Hack the Box: Google DeepMind investigates the potential risks posed by advanced AI systems through comprehensive evaluations of the Gemini 1.0 models in key areas such as persuasion and deception, cybersecurity, self-proliferation, and self-reasoning. Key findings reveal no immediate dangerous capabilities in these models, but forecasts that AI systems will be able solve 50% of diverse set of medium difficulty Capture the Flag challenges from the Hack the Box platform.
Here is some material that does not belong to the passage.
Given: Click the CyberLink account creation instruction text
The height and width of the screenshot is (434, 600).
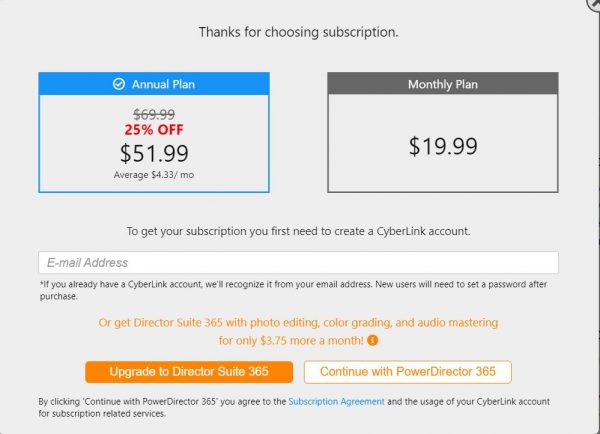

Leveraging LLMs for Threat Modeling: Marcin Niemiec assessed Claude 3 Opus vs GPT-4 against four areas: high-level security design review, threat modeling, security-related acceptance criteria, and review of architecture. While results can vary from execution to execution, he generally found that “Claude 3 Opus performed slightly better, demonstrating a greater ability to identify threats and adhere closely to instructions.” Interestingly, GPT-4 did not provide analysis for Denial of Service or Elevation of Privilege threats.

Managing AI Cybersecurity Risk in the Financial Sector: Large financial institutions are well positioned to leverage AI because they have built up strong governance and guardrails over the years as they leverage AI for common use cases like anti-fraud operations. A report by the U.S. Department of the Treasury highlights how financial institutions are integrating AI risk management into existing frameworks, developing tailored AI risk management strategies, and ensuring cross-functional collaboration for effective risk governance. It also emphasizes the evolving role of the Chief Data Officer in managing the data supply chain critical for AI systems. If you’re interested in learning more about the integration points between cybersecurity and the Chief Data Office check out a recent issue of Shadow AI where I shared some lessons.

AI on the Market

AWS <> Anthropic: AWS completed its $4B phased investment in Anthropic as part of their strategic collaborative agreement. Companies like ADP, Amdocs, Bridgewater Associates, Cloudera, and Delta Airlines as already using Amazon Bedrock and Anthropic’s family of models and others to deploy generative AI applications.

Microsoft Co-Pilot ROI: Lumida Wealth puts out an interesting non-consensus newsletter each week and a recent one had an insightful strop from an unnamed CTO at a top 3 bank. The bank is testing Microsoft Co-Pilot and is seeing a 15% increase in productivity compared to Microsoft’s marketed 50% in productivity. A 15% productivity increase can still be significant, but there are regulatory, data security, and intellectual property challenges to navigate.